■ DOCUMENT TEXT ■
+++
Fusing Entrepreneurial Talent with Local Government

Fuse Corps partners with Mayors and civic leaders to create roles in which exceptional talent from the private sector can have transformative impact during a 12-month Executive Fellowship. These roles increase capacity and create space for innovation within local government.

We fill these unique positions with extraordinary mid-career professionals who have demonstrated the ability to achieve breakthrough results in response to complex challenges. As a result of dedicated recruitment through extensive talent networks, Fuse Corps is able to recruit dynamic leaders who might not otherwise consider roles in the public sector.

Fuse Corps also provides rigorous training and coaching to ensure that Executive Fellows are well prepared to tackle challenges in the public sector, including enrollment in the Fuse Corps Leadership Institute, a black-belt program for civic entrepreneurs that draws from the best practices of leading for-profit, public and social sector organizations, including McKinsey & Company and the Stanford This preparation arms them with cutting edge tools that can be shared with colleagues to help catalyze reform across institutions.

The goal of our Executive Fellowship is to develop and implement effective solutions that address pressing social issues. We believe in the power of cross‐sector collaboration to achieve sustainable impact within communities.

“I think social innovation ultimately is about the blurring of boundaries. The President is very focused on this idea and we think that models like Fuse Corps…are the future”

– Jonathan Greenblatt, Special Assistant to the President, Director of the Office of Social Innovation


Offices receive the following when they contract to host a Fuse Corps Executive Fellow:

  • Help in defining the scope, responsibilities and deliverables of the Fellowship
  • A full‐time Executive Fellow for 12-months to execute an identified project plan
  • Assistance in identifying public and private resources to help support the program cost
  • Participation in selecting from among several qualified and experienced candidates
  • Robust training and executive coaching to ensure that Fellows are well-prepared
  • Staff access to the tools and resources of the Fuse Corps Leadership Institute
  • Access to a widely networked community among our alumni, board, advisors and partners
  • Support in publicizing local innovations and the program’s impact in the community

“[Our Fellow’s] extensive private sector experience and strong business acumen has inspired me, and other leaders within San Francisco to look at new approaches to solving long-standing challenges. We’ve achieved more on the connectivity project than we thought possible, and I look to our Fuse Corps Executive Fellow as a valuable colleague as well as a mentor.”
+++
■ STORED DATA ■
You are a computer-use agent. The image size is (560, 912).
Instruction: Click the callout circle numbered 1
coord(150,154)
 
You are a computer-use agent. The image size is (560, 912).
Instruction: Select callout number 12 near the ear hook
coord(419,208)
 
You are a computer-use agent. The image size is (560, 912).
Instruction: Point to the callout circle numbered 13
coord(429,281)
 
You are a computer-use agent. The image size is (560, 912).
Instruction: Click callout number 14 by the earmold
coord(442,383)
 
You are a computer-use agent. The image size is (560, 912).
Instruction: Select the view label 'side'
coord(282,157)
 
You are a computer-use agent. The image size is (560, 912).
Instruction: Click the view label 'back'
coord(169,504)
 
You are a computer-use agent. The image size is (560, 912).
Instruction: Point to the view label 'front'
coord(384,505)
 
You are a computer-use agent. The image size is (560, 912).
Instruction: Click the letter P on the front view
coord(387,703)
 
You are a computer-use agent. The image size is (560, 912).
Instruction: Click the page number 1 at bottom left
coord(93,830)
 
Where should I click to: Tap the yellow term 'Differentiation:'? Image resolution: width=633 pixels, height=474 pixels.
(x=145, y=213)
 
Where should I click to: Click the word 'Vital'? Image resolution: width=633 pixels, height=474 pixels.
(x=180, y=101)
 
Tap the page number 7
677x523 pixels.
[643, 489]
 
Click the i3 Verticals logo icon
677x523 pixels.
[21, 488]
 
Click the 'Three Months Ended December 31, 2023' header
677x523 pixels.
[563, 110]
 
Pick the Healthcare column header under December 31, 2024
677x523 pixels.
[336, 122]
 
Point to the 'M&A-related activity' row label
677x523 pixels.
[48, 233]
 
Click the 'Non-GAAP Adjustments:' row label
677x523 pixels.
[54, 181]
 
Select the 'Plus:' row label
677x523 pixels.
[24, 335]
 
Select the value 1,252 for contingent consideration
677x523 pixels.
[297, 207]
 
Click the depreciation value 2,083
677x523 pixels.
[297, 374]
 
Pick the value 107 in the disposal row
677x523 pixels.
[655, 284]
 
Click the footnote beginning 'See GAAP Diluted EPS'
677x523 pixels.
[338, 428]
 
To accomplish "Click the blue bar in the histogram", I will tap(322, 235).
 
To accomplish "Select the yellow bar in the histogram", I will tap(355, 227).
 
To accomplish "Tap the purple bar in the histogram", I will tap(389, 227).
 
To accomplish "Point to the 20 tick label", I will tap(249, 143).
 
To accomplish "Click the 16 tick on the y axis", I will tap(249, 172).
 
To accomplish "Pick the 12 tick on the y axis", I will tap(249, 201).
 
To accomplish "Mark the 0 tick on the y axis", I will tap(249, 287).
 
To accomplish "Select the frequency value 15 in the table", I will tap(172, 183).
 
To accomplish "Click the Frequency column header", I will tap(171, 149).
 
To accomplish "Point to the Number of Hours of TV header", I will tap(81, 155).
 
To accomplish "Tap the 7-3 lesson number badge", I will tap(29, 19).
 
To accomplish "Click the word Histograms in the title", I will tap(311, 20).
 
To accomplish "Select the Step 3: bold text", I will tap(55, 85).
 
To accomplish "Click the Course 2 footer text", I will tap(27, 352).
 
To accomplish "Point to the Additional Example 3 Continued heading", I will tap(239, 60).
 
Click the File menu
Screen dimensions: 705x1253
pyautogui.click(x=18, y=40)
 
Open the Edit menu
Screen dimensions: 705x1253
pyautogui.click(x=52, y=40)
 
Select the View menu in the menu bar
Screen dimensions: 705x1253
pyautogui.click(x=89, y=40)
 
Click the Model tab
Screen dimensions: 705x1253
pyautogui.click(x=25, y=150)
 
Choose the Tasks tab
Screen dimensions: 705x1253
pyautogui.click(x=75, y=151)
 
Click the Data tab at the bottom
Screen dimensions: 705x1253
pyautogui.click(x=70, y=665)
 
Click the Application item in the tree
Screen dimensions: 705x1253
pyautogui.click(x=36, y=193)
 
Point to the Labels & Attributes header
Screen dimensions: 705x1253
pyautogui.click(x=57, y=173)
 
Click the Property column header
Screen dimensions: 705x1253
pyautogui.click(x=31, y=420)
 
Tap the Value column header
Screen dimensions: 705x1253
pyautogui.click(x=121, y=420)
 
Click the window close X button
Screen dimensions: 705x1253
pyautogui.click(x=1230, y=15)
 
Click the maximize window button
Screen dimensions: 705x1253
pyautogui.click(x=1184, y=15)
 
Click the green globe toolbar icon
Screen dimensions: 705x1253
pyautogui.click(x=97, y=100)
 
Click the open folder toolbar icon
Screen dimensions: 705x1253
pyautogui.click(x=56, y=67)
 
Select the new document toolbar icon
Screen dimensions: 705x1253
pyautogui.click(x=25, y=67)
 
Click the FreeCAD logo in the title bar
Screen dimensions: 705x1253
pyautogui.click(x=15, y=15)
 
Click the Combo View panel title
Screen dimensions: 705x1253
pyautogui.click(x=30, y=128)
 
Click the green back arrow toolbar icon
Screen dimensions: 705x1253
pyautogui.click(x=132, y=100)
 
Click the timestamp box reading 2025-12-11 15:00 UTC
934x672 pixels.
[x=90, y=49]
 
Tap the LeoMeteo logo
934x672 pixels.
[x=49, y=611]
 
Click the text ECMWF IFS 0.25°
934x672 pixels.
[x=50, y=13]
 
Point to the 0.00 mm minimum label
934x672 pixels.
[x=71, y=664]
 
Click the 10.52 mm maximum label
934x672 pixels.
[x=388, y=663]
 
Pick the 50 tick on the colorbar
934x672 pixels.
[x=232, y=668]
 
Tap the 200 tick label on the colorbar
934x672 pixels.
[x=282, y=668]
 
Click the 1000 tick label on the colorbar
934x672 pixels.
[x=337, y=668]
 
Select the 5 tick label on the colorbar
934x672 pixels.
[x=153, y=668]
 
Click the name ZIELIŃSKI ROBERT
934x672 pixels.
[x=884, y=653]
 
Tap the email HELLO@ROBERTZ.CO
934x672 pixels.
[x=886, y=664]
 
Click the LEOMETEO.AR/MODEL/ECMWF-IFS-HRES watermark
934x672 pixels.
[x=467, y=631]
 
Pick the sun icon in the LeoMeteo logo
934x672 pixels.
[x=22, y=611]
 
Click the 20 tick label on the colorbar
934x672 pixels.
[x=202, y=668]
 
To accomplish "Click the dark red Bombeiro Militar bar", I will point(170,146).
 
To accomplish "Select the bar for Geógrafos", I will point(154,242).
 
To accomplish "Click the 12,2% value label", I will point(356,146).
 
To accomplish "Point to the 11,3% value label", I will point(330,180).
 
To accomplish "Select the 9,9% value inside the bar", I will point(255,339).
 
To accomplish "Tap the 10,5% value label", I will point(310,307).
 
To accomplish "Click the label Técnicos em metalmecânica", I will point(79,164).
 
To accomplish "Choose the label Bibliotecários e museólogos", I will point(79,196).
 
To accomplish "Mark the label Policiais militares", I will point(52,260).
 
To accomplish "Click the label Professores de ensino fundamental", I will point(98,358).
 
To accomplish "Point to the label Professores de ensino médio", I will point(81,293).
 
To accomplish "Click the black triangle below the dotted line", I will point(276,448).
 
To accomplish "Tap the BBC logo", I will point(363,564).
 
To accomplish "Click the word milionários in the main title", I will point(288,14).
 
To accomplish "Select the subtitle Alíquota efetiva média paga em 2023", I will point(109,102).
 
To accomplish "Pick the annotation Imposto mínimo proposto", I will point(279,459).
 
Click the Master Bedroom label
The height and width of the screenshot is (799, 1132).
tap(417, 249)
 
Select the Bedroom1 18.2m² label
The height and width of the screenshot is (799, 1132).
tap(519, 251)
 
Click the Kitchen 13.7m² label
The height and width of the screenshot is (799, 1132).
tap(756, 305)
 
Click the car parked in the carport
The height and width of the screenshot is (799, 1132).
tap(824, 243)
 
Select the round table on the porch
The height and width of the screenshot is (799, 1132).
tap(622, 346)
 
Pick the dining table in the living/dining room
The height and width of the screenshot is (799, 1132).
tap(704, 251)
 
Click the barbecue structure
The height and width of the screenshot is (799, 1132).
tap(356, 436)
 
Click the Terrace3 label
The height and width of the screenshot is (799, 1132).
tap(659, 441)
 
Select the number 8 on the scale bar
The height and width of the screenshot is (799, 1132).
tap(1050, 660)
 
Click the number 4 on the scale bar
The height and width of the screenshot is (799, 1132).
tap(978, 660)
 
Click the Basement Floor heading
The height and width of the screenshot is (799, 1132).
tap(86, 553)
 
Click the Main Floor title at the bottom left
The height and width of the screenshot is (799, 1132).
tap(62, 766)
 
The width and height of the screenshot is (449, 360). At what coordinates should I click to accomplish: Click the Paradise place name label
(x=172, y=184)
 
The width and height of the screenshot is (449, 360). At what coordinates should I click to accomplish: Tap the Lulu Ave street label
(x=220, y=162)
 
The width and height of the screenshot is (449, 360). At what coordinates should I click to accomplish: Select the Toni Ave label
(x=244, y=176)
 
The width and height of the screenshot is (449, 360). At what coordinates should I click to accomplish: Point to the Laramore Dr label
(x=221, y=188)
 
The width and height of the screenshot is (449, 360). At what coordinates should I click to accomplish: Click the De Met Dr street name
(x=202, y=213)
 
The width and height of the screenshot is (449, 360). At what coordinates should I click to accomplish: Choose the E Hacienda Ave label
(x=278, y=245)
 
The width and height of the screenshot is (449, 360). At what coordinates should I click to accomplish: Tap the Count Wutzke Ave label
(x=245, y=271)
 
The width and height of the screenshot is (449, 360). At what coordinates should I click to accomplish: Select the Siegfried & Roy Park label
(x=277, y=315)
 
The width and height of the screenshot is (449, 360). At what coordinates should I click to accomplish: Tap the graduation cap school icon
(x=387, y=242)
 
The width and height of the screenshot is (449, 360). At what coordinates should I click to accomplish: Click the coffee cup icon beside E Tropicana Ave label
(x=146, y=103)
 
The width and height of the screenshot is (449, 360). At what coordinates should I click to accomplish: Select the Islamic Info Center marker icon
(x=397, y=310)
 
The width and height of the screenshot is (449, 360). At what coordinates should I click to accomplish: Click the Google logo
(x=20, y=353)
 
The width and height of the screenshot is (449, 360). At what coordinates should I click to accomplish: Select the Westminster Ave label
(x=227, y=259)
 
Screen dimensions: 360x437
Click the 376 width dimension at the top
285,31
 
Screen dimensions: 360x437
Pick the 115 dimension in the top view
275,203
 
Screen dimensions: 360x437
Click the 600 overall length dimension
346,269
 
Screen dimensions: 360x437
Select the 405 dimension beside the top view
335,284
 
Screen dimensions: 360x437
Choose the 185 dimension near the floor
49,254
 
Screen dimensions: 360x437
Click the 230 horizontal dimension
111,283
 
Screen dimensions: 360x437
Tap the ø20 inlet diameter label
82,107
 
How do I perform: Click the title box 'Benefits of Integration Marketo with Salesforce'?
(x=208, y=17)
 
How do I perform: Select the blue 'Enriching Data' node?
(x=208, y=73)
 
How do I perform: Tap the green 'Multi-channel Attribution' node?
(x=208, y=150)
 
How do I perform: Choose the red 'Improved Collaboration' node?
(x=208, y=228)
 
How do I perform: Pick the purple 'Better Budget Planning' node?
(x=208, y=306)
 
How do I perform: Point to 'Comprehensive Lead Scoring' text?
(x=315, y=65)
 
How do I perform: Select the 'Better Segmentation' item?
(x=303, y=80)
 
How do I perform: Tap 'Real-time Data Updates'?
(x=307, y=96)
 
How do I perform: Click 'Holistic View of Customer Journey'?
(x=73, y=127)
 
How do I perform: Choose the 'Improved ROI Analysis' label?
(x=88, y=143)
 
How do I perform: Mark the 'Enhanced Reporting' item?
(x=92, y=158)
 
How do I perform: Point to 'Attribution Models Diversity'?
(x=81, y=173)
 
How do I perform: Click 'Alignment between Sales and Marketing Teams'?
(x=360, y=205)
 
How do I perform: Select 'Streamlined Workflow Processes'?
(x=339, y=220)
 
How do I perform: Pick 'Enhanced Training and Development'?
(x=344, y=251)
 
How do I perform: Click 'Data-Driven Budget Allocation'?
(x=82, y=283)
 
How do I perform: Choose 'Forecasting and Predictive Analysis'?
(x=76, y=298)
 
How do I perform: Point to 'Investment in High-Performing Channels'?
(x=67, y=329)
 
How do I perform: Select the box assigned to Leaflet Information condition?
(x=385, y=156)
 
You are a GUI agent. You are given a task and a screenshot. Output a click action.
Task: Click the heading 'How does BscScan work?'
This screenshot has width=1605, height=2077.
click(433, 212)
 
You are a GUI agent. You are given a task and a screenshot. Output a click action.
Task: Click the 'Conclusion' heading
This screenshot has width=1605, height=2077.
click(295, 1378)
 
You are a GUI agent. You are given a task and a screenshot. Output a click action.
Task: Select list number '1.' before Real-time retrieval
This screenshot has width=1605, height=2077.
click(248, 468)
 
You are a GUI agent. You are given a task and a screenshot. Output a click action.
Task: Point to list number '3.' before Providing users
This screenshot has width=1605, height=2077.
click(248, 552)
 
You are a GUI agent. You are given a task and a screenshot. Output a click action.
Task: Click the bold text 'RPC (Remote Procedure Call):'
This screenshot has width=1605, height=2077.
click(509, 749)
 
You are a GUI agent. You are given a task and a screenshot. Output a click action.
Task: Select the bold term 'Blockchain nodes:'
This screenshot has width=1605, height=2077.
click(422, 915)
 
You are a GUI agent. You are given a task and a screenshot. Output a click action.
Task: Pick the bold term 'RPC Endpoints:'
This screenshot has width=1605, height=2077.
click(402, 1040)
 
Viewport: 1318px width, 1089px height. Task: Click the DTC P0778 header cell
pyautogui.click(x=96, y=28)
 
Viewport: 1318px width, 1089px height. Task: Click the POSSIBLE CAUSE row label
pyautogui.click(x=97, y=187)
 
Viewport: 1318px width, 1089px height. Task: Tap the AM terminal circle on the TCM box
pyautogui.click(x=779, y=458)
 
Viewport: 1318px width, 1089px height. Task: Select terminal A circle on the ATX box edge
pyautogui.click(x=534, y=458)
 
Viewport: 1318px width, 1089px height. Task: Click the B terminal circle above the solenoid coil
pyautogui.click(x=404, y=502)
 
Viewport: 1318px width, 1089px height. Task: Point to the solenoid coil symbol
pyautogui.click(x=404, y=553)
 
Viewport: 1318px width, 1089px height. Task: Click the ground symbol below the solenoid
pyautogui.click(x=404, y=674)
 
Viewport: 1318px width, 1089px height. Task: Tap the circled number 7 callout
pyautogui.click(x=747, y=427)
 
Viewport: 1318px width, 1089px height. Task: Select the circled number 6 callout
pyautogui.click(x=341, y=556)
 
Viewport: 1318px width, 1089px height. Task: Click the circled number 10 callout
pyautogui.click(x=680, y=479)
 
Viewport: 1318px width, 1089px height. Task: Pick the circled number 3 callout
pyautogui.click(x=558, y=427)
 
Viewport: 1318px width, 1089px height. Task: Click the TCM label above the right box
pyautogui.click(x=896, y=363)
+++
■ PROBLEMS ■
a: From the Fuse Corps page, echo the passage starting with "Fuse Corps also" and going on through "reform across institutions.".
b: According to the Fuse Corps page, how long does an Executive Fellowship last?
c: Pick up the Fuse Corps page after its final sentence and keep writing.

■ TASK RESULTS ■
a:
Fuse Corps also provides rigorous training and coaching to ensure that Executive Fellows are well prepared to tackle challenges in the public sector, including enrollment in the Fuse Corps Leadership Institute, a black-belt program for civic entrepreneurs that draws from the best practices of leading for-profit, public and social sector organizations, including McKinsey & Company and the Stanford This preparation arms them with cutting edge tools that can be shared with colleagues to help catalyze reform across institutions.

b: 12 months.

c:
-Jay Nath, Chief Innovation Officer, City of San Francisco


Real Responsibility

Fellows have a discrete project with substantial deliverables. In many cases, Fellows act as cabinet-level appointees and are tasked with leading specific key initiatives.

Access to Leadership

Fellows report directly to senior leaders within government and interact regularly with key stakeholders across the public, nonprofit and private sectors.

Supportive Environment

Hosts help ensure that Fellows are successful by creating a welcoming culture, integrating Fellows within key discussions and connecting Fellows with key resources and contacts.

Commitment to Innovation

Hosts demonstrate a commitment to developing new solutions to pressing challenges, especially in leveraging cross-sector approaches to help government work better, faster and smarter.

Replicable Solutions

Hosts are interested in publicizing the innovations and results developed through their Fellowships to help ensure that others across the country can adopt similar approaches.

“Fuse Corps finds outstanding people to serve as Fellows and then they continue to deliver by preparing and supporting the Fellows during their service. The skill development and networking opportunities enabled through Fuse Corps have already brought dividends.”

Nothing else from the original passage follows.